Il vero nome di Padre Pio era Francesco Forgione, nato il 25 maggio del 1887, a Pietrelcina, in pieno Sannio, nella provincia di Benevento. Ai tempi di Francesco la vita a Pietrelcina era dura. O ci si rompeva la schiena nei petrosi campi per sradicare un tozzo di pane, o ci si imboscava in un convento per sopravvivere meno faticosamente. Fu così che Francesco decise di entrare in un convento di frati cappuccini.

Nell’estate del 1918, poche settimane prima che finisse la Grande Guerra, nel convento di San Giovanni Rotondo, dov’era arrivato nel 1916, Padre Pio ricevette le stimmate. Cambiando il corso della sua vita, nel 1919 lo dichiarò agli inquisitori del Sant’Uffizio, attirando devozione, ma anche disprezzo. Quindi, nel giugno 1921, per verificare la veridicità del suo caso, ci furono otto giorni di indagini e interrogatori per il frate e i confratelli.

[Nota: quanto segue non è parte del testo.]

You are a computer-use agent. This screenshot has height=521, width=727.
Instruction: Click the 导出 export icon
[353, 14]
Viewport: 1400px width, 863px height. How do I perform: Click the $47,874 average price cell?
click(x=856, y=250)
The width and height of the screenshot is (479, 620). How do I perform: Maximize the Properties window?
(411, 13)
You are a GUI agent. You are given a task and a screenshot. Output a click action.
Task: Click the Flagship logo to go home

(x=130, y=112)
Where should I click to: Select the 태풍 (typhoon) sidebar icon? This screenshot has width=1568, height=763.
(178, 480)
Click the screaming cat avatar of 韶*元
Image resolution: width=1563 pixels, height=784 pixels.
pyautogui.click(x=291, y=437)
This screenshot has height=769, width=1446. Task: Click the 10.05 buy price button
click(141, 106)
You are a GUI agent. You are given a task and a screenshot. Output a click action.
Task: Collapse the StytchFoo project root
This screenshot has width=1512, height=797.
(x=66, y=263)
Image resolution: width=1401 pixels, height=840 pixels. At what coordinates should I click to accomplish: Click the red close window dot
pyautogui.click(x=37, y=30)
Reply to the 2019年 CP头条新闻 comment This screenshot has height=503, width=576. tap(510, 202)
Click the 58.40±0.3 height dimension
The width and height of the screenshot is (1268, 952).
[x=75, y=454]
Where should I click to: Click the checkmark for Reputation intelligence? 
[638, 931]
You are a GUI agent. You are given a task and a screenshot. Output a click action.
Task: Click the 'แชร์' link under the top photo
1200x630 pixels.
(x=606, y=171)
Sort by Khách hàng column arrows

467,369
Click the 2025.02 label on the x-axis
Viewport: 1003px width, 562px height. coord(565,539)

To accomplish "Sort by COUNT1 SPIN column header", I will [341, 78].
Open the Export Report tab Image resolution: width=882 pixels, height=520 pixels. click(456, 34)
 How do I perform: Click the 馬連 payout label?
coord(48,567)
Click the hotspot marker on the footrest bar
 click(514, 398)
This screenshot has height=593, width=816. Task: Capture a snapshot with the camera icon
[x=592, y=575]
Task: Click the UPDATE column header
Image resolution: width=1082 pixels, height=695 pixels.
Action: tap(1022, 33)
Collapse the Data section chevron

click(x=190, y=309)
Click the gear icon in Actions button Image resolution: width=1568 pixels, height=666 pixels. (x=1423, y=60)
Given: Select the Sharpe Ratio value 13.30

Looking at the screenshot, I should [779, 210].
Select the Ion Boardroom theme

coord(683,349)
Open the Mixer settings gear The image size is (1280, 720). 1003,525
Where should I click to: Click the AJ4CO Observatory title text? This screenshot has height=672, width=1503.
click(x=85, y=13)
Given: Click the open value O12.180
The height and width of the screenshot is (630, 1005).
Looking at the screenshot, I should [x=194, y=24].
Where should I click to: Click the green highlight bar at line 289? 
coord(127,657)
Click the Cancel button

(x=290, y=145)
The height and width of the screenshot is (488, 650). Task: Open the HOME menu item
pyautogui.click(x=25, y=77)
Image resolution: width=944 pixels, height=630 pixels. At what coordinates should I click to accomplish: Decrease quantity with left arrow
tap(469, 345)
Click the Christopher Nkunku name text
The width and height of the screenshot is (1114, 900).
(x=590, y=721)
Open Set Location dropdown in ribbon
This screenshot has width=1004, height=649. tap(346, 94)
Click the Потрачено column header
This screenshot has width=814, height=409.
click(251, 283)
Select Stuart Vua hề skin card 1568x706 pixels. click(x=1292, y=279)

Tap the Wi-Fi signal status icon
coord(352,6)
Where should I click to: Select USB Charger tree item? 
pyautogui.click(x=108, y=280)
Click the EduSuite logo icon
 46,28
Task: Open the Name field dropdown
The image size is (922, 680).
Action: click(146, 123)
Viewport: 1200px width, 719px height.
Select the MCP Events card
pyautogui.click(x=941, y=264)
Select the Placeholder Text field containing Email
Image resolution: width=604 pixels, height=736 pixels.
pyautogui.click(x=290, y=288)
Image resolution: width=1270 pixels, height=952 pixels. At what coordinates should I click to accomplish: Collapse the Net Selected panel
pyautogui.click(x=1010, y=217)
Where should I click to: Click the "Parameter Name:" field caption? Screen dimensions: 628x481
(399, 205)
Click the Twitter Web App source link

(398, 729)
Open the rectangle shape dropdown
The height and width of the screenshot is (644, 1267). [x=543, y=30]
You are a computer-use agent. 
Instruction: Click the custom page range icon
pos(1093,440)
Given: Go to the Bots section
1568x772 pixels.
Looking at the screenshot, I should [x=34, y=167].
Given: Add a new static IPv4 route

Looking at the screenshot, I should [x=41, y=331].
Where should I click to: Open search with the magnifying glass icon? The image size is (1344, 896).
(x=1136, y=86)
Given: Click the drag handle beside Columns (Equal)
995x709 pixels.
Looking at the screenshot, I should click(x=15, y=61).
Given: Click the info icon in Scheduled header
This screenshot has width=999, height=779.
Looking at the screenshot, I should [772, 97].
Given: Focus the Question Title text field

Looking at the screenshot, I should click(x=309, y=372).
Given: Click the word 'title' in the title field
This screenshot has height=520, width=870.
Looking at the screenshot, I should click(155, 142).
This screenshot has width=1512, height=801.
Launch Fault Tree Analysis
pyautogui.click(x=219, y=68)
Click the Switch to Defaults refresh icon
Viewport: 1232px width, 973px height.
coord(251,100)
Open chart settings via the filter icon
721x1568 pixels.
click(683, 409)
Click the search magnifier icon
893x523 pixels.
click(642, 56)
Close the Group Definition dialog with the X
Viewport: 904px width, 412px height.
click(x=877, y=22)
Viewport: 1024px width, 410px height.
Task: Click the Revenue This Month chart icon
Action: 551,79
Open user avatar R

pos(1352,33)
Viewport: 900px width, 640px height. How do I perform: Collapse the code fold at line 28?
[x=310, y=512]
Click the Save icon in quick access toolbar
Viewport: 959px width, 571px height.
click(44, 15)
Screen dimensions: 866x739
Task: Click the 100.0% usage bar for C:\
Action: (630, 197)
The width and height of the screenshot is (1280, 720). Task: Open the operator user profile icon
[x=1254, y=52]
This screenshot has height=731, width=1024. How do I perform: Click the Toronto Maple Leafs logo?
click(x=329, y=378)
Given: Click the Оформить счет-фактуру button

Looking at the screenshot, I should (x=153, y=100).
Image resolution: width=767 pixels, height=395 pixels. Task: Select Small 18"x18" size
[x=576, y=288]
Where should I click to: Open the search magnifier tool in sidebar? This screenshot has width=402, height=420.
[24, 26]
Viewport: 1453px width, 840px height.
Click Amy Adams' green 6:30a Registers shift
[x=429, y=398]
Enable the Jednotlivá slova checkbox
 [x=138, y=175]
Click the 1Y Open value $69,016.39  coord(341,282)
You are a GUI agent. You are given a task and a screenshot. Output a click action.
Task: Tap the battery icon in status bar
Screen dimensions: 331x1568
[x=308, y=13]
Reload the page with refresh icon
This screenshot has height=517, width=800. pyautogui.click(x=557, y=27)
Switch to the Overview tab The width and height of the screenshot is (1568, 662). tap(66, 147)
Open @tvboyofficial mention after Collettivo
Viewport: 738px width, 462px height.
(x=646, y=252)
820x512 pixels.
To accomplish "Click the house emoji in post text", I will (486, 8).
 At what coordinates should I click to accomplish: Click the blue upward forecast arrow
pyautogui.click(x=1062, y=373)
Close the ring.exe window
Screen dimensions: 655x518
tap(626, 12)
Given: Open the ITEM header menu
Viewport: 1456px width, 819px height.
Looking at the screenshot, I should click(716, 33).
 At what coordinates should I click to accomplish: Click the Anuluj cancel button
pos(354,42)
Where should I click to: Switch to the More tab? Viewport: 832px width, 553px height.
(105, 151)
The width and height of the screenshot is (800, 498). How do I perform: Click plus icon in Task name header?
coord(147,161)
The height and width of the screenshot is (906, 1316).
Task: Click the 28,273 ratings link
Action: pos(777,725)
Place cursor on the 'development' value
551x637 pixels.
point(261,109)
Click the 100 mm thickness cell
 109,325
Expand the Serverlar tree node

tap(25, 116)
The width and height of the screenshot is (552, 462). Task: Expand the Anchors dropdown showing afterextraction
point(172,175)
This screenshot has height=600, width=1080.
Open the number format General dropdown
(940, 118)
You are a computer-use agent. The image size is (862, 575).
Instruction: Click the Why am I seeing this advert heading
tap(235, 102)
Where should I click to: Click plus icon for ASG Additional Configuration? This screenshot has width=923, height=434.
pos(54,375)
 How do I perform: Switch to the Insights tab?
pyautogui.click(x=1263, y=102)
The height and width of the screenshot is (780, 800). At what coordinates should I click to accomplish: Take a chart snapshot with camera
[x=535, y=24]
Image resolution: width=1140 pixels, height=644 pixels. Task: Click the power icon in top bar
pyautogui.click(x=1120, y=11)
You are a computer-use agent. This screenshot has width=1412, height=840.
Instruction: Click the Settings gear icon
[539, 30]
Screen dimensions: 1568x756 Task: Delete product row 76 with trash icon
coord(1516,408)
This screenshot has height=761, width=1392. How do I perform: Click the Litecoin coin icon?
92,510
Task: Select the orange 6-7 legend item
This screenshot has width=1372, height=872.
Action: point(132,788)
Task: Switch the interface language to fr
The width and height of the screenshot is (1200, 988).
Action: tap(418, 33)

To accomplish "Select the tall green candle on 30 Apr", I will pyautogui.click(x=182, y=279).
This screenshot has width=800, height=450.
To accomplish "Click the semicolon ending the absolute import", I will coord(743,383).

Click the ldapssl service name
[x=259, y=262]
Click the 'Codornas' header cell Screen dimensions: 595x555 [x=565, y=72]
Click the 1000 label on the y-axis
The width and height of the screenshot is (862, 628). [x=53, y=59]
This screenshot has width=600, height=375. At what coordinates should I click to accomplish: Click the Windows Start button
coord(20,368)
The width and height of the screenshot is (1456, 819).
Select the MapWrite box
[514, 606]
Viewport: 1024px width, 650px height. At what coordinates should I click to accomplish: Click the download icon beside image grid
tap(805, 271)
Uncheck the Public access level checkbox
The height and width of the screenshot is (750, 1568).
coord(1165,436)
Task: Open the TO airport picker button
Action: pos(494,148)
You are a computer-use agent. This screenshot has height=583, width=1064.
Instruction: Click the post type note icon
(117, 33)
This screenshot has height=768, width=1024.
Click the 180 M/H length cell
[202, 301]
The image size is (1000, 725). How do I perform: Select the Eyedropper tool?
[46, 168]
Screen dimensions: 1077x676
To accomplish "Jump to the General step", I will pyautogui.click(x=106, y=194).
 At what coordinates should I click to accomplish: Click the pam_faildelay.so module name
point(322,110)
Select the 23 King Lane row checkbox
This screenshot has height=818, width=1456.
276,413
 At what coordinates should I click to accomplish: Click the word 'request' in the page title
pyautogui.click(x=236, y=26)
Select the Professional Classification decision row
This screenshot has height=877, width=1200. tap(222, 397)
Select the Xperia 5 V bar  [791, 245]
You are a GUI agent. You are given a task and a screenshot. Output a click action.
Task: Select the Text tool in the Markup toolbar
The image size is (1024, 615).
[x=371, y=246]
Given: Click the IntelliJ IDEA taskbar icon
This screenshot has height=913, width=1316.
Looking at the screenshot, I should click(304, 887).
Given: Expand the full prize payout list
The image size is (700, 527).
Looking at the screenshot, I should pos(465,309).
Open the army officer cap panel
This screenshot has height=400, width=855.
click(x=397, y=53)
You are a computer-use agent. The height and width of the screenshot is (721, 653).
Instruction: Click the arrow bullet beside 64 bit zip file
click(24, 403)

“Udii una voce che diceva, ti associo alla mia passione e ho visto questi segni, dai quali gocciolava sangue.”

Gli inquisitori gli chiesero delle febbri a temperature letali; dei dolori e delle lotte notturne col diavolo; del profumo di fiori; delle bilocazioni.

“Io non so come sia, né di che natura è la cosa, né molto meno ci do peso, ma, mi è accaduto di avere presente questa o quell’altra persona, questo luogo o quell’altro; non so se la mente si sia trasportata lì o era una rappresentazione del luogo o della persona che si era presentata a me, non so se col corpo o senza il corpo io sia stato presente…” 

Quando Giovanni Paolo II, a furor di popolo, il 2 maggio 1999 lo proclamò beato, ricordò le prove che dovette superare per arrivare a tale decisione, poiché esistevano anche atti accusatori dei detrattori, i quali furono chiamati, incomprensioni. Nella sua vita, per cinque volte Padre Pio è stato sottoposto a delle inchieste da parte del Sant’Uffizio, subendo interrogatori, intercettazioni, perquisizioni, restrizioni e divieti di celebrare messa in pubblico.   

Pio XI e Giovanni XXIII, papi dell’epoca sua più illustre, per usare un eufemismo, lo consideravano con sospetto. Il domenicano francese Paul Pierre Philippe, poi vescovo e cardinale, inviato da Papa Roncalli, alias Giovanni XXIII, a interrogare il vecchio frate, allora settantaquattrenne, lo apostrofò: “Un disgraziato che approfitta della sua reputazione di santo, per ingannare le sue vittime.” Nella relazione al Sant’Uffizio scrisse che si trattava della più colossale truffa nella storia della Chiesa. E se in seno alla Chiesa lo definivano così, solo i creduloni della fede e gli ignoranti come lui che aveva ordito il piano potevano credergli. 

Per le indagini, il domenicano francese aveva fatto forare le pareti della stanza dove Padre Pio riceveva la gente, per metterci dei microfoni, i quali, nelle udienze di fedeli riportarono il suono ripetuto di baci. Accusato di atti carnali, il frate si difese dicendo che non aveva mai baciato una donna in vita sua e spergiurava davanti a Dio che non aveva mai baciato neanche la mamma. 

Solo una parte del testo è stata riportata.